[CP2K-user] [CP2K:14265] Re: Hybrid functional calculation problem

Matt W mattwa... at gmail.com
Sun Nov 22 16:55:18 UTC 2020


Your input has

        &MEMORY
          MAX_MEMORY           4000
          EPS_STORAGE_SCALING  0.1
        &END MEMORY

This means that each MPI task (which can be multiple cores) should be able 
to allocate 4GBi of memory _exclusively_ for the 2 electron integrals.  If 
there is less than that available it will crash as the memory allocation 
can't occur. I guess your main cluster has less memory than the smaller 
one. You need to leave space for the operating system and the rest of the 
cp2k run besides the 2 electron integrals.

There is another thread where Juerg answers HFX memory in more detail form 
earlier this year.

- _SUPPLIED INFORMATION_:

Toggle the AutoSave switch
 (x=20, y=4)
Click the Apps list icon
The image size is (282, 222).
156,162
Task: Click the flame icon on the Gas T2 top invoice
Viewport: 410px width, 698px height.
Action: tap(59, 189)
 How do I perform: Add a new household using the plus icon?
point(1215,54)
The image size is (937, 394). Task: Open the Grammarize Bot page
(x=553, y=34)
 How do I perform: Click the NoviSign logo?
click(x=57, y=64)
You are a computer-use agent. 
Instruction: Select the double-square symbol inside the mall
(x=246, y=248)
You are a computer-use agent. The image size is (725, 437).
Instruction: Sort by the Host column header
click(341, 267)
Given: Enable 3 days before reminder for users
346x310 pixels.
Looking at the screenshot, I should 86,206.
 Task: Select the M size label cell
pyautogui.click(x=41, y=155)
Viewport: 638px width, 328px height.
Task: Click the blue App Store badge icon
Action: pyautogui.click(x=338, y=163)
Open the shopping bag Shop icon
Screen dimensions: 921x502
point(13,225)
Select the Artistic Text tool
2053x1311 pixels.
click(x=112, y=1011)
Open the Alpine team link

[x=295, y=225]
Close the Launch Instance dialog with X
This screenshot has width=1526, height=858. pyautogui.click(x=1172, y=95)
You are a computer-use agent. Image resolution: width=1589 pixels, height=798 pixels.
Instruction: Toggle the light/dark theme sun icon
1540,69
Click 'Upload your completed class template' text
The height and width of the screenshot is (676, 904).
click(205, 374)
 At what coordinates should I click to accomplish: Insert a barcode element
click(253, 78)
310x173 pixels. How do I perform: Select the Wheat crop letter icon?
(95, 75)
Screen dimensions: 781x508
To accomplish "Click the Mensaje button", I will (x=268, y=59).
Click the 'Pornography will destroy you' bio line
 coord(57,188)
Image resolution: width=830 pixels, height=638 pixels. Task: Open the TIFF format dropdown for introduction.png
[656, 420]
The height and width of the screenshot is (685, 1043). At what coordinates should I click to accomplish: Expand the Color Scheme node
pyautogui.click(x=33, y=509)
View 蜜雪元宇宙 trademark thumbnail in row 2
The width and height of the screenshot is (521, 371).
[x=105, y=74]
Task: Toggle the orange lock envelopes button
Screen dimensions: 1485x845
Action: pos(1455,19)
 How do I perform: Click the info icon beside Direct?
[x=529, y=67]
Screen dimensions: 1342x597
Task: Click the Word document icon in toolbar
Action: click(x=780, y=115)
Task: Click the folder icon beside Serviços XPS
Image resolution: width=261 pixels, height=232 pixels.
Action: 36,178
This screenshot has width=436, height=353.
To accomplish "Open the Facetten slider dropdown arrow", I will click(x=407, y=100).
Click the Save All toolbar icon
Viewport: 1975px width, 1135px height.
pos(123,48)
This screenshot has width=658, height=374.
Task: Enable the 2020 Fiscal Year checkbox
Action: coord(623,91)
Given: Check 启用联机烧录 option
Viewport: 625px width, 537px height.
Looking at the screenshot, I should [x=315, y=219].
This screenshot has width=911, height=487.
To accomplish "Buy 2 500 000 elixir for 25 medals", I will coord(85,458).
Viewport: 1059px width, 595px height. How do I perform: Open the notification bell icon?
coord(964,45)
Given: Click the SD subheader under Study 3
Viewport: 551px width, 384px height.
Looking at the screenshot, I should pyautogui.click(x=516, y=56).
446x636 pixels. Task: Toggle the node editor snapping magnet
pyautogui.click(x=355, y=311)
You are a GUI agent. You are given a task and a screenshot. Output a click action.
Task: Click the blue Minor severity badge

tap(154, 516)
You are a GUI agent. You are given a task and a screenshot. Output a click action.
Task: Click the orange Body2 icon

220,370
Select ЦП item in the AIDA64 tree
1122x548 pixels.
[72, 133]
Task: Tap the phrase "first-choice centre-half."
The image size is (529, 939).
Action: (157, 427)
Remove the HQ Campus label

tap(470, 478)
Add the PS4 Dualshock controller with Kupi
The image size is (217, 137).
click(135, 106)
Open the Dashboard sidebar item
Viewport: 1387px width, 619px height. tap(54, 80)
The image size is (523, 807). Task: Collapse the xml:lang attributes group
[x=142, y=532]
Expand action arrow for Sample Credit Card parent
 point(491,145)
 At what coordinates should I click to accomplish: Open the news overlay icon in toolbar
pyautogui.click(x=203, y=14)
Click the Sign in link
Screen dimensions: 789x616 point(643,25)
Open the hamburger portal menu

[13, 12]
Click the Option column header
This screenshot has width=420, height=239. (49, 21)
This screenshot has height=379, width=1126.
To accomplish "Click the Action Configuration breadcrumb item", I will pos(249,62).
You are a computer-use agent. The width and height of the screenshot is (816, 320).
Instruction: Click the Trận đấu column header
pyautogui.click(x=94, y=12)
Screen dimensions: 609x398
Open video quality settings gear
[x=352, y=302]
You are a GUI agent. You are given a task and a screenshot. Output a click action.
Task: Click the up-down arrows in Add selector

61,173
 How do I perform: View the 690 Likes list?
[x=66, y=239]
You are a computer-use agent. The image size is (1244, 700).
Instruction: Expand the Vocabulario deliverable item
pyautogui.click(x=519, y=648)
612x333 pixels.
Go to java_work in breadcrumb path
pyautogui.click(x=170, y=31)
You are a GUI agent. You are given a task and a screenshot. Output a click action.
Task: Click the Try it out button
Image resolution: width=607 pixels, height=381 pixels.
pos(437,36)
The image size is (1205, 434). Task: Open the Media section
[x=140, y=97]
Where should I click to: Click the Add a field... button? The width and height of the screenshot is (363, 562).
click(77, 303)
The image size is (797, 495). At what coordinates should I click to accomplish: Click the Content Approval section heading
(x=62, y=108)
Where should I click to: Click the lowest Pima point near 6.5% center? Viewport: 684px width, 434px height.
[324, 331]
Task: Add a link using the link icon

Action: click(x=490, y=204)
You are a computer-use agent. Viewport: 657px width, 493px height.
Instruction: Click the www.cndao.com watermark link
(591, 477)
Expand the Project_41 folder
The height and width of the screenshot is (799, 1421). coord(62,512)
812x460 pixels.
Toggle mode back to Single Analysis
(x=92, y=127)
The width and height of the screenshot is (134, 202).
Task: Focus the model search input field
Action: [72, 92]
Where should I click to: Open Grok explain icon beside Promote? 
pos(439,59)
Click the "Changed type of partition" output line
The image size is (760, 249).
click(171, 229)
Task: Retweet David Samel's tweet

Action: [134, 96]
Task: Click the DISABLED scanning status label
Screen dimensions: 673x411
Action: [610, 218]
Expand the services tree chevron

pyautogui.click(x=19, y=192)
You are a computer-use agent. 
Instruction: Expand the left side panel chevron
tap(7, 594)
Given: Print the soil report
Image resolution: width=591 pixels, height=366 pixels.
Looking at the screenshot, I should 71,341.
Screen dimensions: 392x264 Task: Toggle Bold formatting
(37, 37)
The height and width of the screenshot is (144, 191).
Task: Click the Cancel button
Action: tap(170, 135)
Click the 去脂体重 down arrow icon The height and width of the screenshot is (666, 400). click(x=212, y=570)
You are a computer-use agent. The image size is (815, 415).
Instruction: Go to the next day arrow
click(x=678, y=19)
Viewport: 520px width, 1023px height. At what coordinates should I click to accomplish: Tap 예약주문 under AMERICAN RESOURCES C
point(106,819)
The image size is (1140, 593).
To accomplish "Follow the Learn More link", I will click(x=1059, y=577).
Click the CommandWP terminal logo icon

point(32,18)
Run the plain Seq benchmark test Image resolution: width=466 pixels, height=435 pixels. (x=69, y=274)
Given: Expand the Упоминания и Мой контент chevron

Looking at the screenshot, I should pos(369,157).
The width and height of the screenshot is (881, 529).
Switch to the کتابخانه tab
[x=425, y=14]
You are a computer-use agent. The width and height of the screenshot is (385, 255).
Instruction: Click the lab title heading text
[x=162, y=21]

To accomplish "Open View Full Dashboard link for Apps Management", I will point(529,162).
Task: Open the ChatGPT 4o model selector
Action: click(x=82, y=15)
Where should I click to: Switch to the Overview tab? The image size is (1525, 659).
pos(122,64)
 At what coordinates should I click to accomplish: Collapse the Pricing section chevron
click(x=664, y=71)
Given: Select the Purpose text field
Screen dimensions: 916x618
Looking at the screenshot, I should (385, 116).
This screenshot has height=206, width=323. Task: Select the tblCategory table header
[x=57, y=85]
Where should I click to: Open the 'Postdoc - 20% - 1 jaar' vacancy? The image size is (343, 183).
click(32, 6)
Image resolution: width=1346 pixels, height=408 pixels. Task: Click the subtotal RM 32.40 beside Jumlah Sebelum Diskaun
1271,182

- _SET EXERCISE 1_:
Based on the forum reply about hybrid functional memory, do the following statements agree with it? For each, answer yes or no and quote the words of the reply that decide it.
(a) The memory amount set in the input must be available to each MPI task.
(b) If less memory is available, the calculation continues with reduced storage.
(c) The reply points to another thread in which Juerg discusses HFX memory.
- _SET EXERCISE 2_: Write out the records word for word. Begin at the first line of the records and stop after the line that contains "Looking at the screenshot, I should 86,206.".

- _OUTPUT 1_:
(a) Yes: "each MPI task (which can be multiple cores) should be able to allocate 4GBi of memory _exclusively_ for the 2 electron integrals"
(b) No: "it will crash as the memory allocation can't occur"
(c) Yes: "There is another thread where Juerg answers HFX memory in more detail"

- _OUTPUT 2_:
Toggle the AutoSave switch
 (x=20, y=4)
Click the Apps list icon
The image size is (282, 222).
156,162
Task: Click the flame icon on the Gas T2 top invoice
Viewport: 410px width, 698px height.
Action: tap(59, 189)
 How do I perform: Add a new household using the plus icon?
point(1215,54)
The image size is (937, 394). Task: Open the Grammarize Bot page
(x=553, y=34)
 How do I perform: Click the NoviSign logo?
click(x=57, y=64)
You are a computer-use agent. 
Instruction: Select the double-square symbol inside the mall
(x=246, y=248)
You are a computer-use agent. The image size is (725, 437).
Instruction: Sort by the Host column header
click(341, 267)
Given: Enable 3 days before reminder for users
346x310 pixels.
Looking at the screenshot, I should 86,206.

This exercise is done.